The Vadose Zone Journal Editorial Board has selected four individuals for recognition for excellence in performing their work as associate editors. The recognition is based on their efforts in establishing a quality review process—for timely and professional manuscript editing, for fair and rigorous integration of reviewer comments, and for overall excellence in managing a professional review process. The Editorial Board has also chosen three individuals for the Editor’s Citation for Excellence in Review. Members of the VZJ Editorial Board want to express their deepest appreciation for these associate editors and volunteer reviewers, who have benefitted our journal, our community, and our sciences through their outstanding work.
Associate Editor Excellence Awards
Shmuel Assouline is a senior research scientist at the Israeli Agricultural Research Organization—A.R.O., also known as the Volcani Center. Shmuel received his B.Sc., M.Sc., and Ph.D. degrees from the Hebrew University of Jerusalem. His main research interests are soil physics, irrigation and surface hydrology, and management of soil and water resources.
Kate Smits is currently an Assistant Professor of Civil and Environmental Engineering at Colorado School of Mines (CSM). Kate earned a Ph.D. in Environmental Science and Engineering from CSM. She received a M.S. from the University of Texas, Austin, and a B.S. from the U.S. Air Force Academy. Kate previously served for eight years in the U.S. Air Force as a Civil Engineering Officer. The motivation of her research is to provide answers to many current and important geo-environmental problems such as the transport and attenuation modeling of gases migrating through the vadose zone of soils, methane migration and release into the atmosphere, water resource management in dry land, and the simulation of water content fluctuation in the vadose zone interacting with the atmosphere.
Naftali Lazarovitch is an associate professor in the French Associates Institute for Agriculture and Biotechnology of Drylands, Jacob Blaustein Institutes for Desert Research, Ben-Gurion University of the Negev. He received his Ph.D. in 2006 from the Hebrew University of Jerusalem. His main research interests include developing a better understanding of water flow and solute and heat transport in the soil-plant-atmosphere system; increasing agricultural water use efficiency using optimal irrigation and fertigation scheduling; and modeling, measuring and interpreting various processes in the root zone.
Todd Skaggs is a Research Soil Scientist and Lead Scientist at the U.S. Salinity Laboratory (USDA–ARS) in Riverside, California. He specializes in hydrologic modeling of critical zone processes and conducts computational systems research aimed at discovering innovative solutions to problems associated with water scarcity, marginal quality irrigation waters, and crop production on salt-affected lands.
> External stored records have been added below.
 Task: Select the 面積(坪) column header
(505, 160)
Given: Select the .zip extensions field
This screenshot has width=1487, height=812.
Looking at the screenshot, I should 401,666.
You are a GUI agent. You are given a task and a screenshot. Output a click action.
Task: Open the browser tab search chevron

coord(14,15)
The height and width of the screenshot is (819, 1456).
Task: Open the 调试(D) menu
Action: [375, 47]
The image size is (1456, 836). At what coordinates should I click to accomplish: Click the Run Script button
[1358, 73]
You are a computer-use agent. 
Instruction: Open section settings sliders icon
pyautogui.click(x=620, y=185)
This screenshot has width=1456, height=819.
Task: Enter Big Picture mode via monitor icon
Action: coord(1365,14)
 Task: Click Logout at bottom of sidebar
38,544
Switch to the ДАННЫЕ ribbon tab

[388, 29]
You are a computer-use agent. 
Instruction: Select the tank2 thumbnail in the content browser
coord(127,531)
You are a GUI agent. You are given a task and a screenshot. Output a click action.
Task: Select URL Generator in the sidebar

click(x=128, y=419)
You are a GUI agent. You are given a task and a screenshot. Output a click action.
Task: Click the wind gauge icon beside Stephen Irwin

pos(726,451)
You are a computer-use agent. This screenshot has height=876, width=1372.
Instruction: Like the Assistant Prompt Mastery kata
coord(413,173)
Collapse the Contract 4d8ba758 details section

He is an active member of the Soil Science Society of America and the American Geophysical Union. He earned his Ph.D. (1994) and B.S. (1989) from the University of California–Riverside.
Editor’s Citations for Excellence in Review
Matthias H. Müller
Matthias H. Müller is a post-doc at the group of Applied & Environmental Geology, University of Basel, Switzerland, investigating groundwater and heat transport models in urban areas. He earned his Ph.D. from the University of Basel in the project “The ecological and socio-economic consequences of land transformation in alpine regions” using stable isotopes in hydrological investigations in alpine headwater catchments. He earned a M.Sc. in environmental geosciences and a B.Sc. in geosciences, both from the University of Basel, Switzerland, following studies in geology at the University of Granada, Spain, in environmental sciences at the University of Almería, Spain, and in mineralogy at Albert-Ludwigs-University of Freiburg, Germany.
Maziar Kandelous is a soil physicist trained from the perspectives of agricultural hydrology and irrigation engineering. He is currently an assistant professor and extension specialist at Oregon State University. Maziar earned his Ph.D. in Hydrologic Science in the Department of Land, Air, and Water Resources at the University of California at Davis and holds both a master’s degree in irrigation and reclamation engineering and a bachelor’s degree in irrigation and drainage engineering, both from the University of Tehran, Iran. His areas of expertise include agricultural sustainability, soil water quality, fertigation and nutrient management, water use efficiency, data-driven agricultural management, modeling of soil and plant water and nutrient status, and field instrumentation. Maziar’s research combines experimental and modeling approaches to contribute to a better understanding of the interactions between atmosphere, plant, soil, water, and solutes to improve the sustainability of agricultural practices, especially in the context of water quality.
Emmanuel Arthur is a research scientist at the Department of Agroecology in Aarhus University, Denmark, and is currently a Visiting Scholar at the Department of Soil, Water and Environmental Sciences at The University of Arizona, Tucson. He received a M.Sc. in Soil Science from Ghent University and a Ph.D. in Environmental Soil Physics from Aarhus University. His current research interest focuses on understanding the mechanisms of soil water vapor sorption and estimating agronomic and engineering soil properties from water sorption isotherms. He has contributed to our understanding of soil structure development, soil amelioration with organic amendments, and the response and contribution of soil microbial communities to soil functional architecture.